*** Opening DATASET EXTRACT ***

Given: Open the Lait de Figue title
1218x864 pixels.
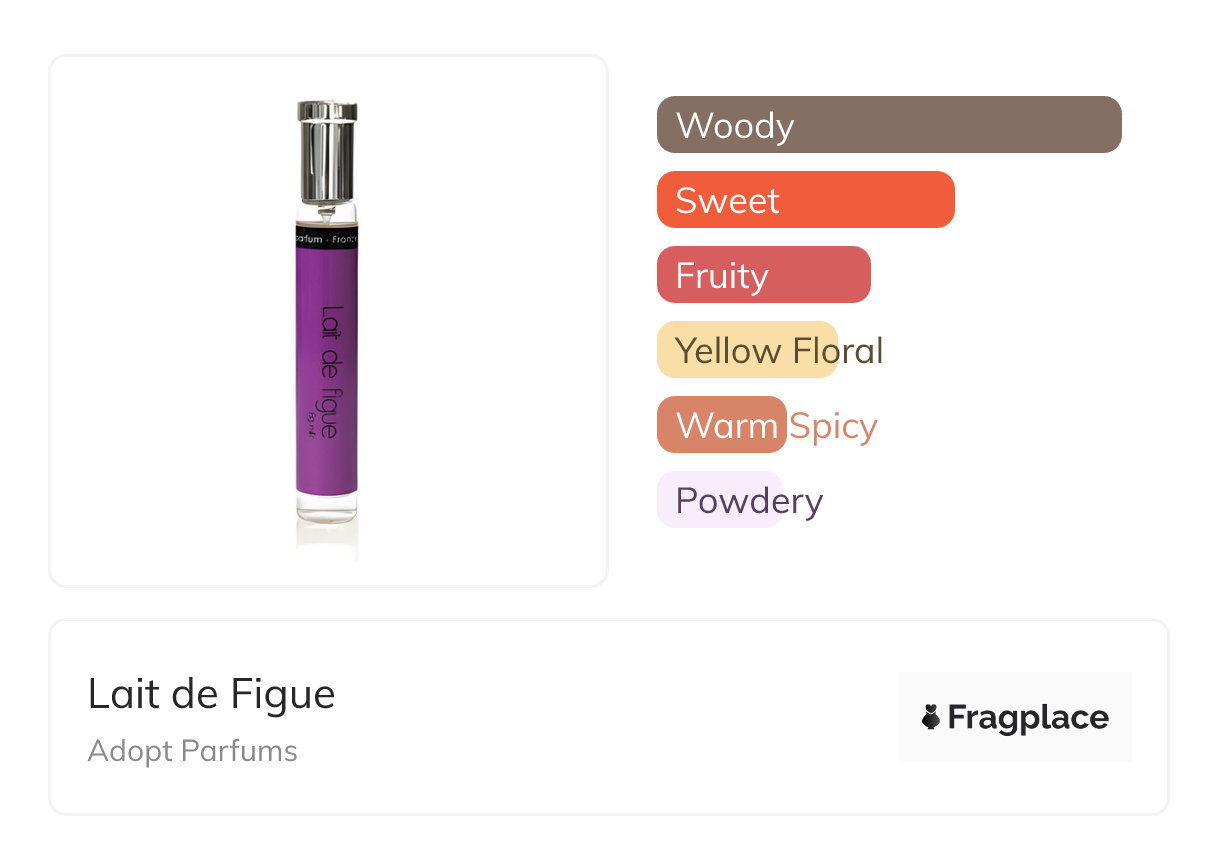Looking at the screenshot, I should [211, 694].
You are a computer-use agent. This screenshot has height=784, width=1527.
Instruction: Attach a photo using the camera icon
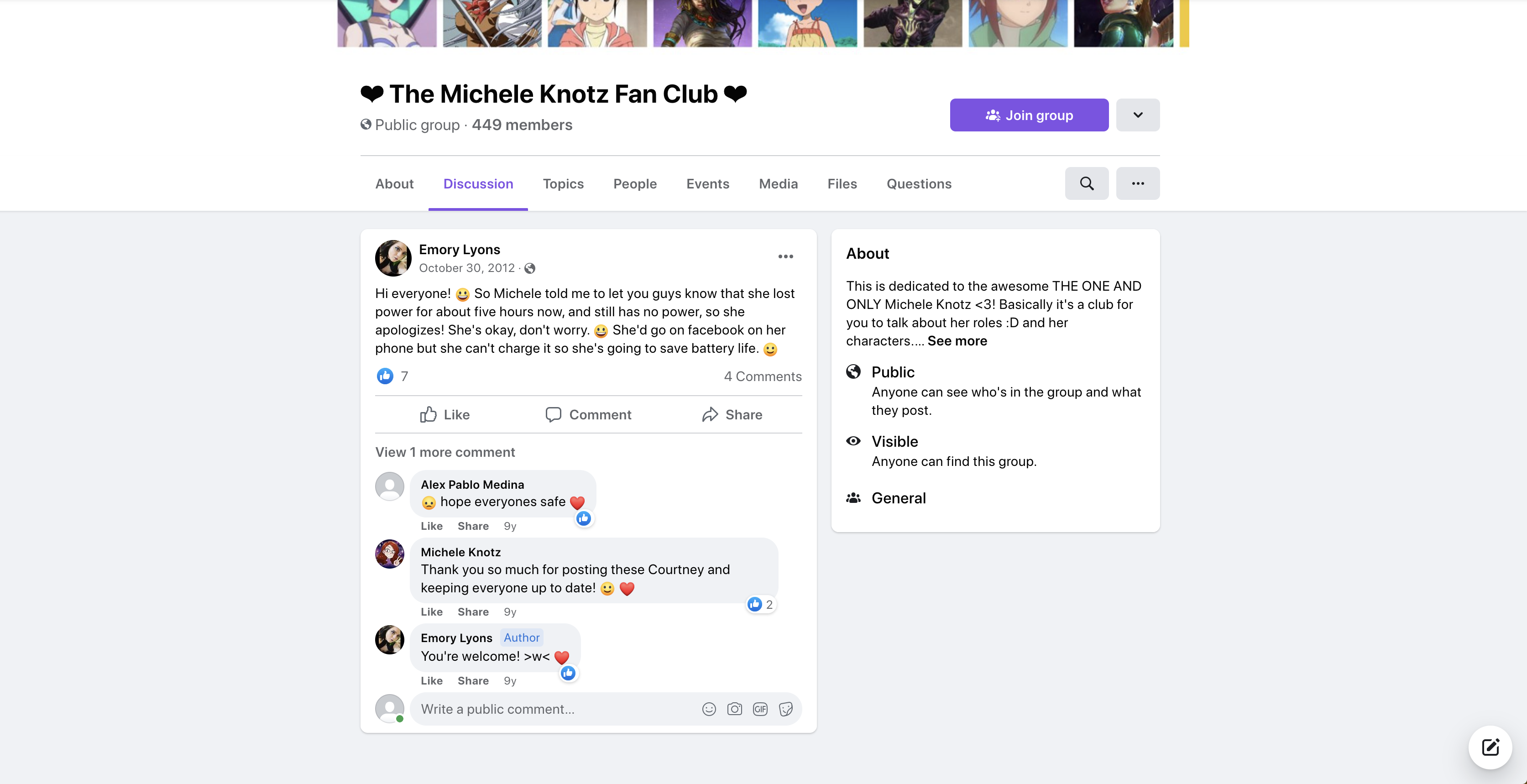click(x=734, y=709)
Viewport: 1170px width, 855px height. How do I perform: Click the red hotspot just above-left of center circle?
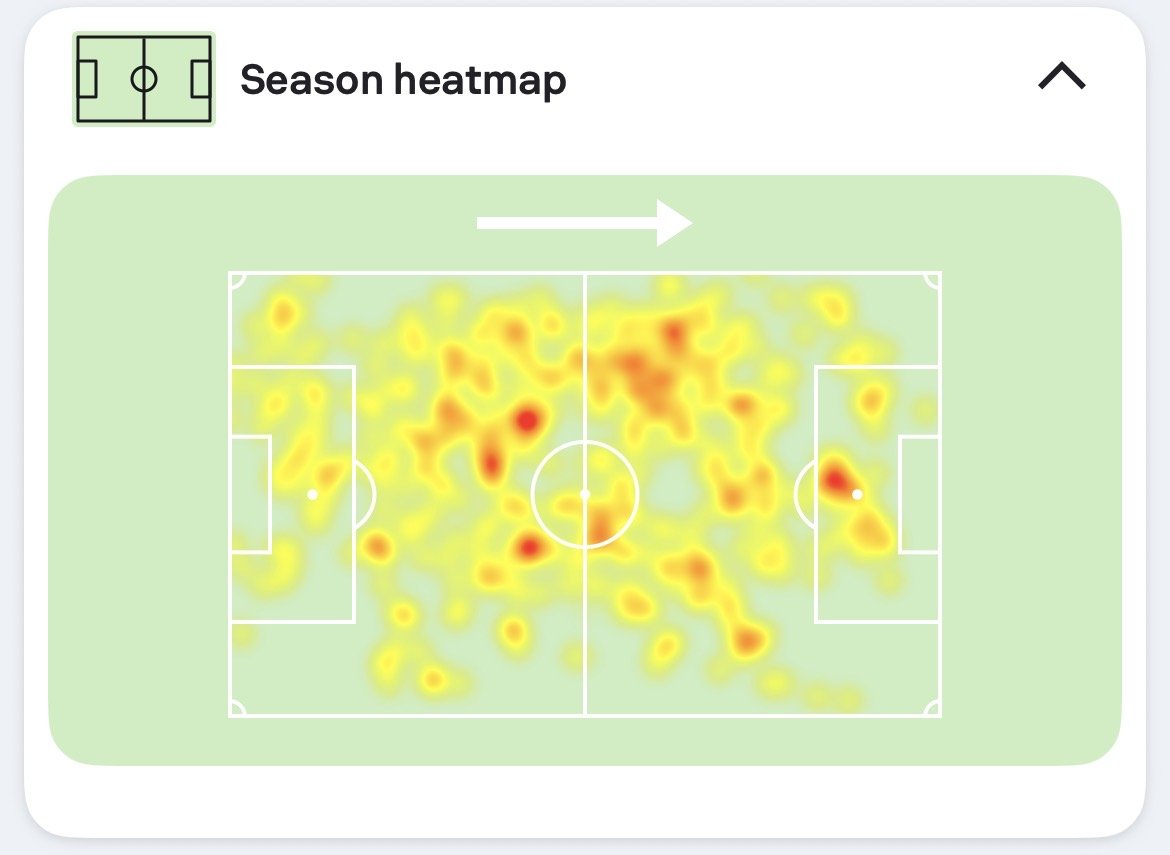tap(527, 421)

*** Closing DATASET EXTRACT ***

Make an exact copy of the data, leaving its pictures out.

> [COMPLETED TASK]:
Given: Open the Lait de Figue title
1218x864 pixels.
Looking at the screenshot, I should [211, 694].
You are a computer-use agent. This screenshot has height=784, width=1527.
Instruction: Attach a photo using the camera icon
click(x=734, y=709)
Viewport: 1170px width, 855px height. How do I perform: Click the red hotspot just above-left of center circle?
tap(527, 421)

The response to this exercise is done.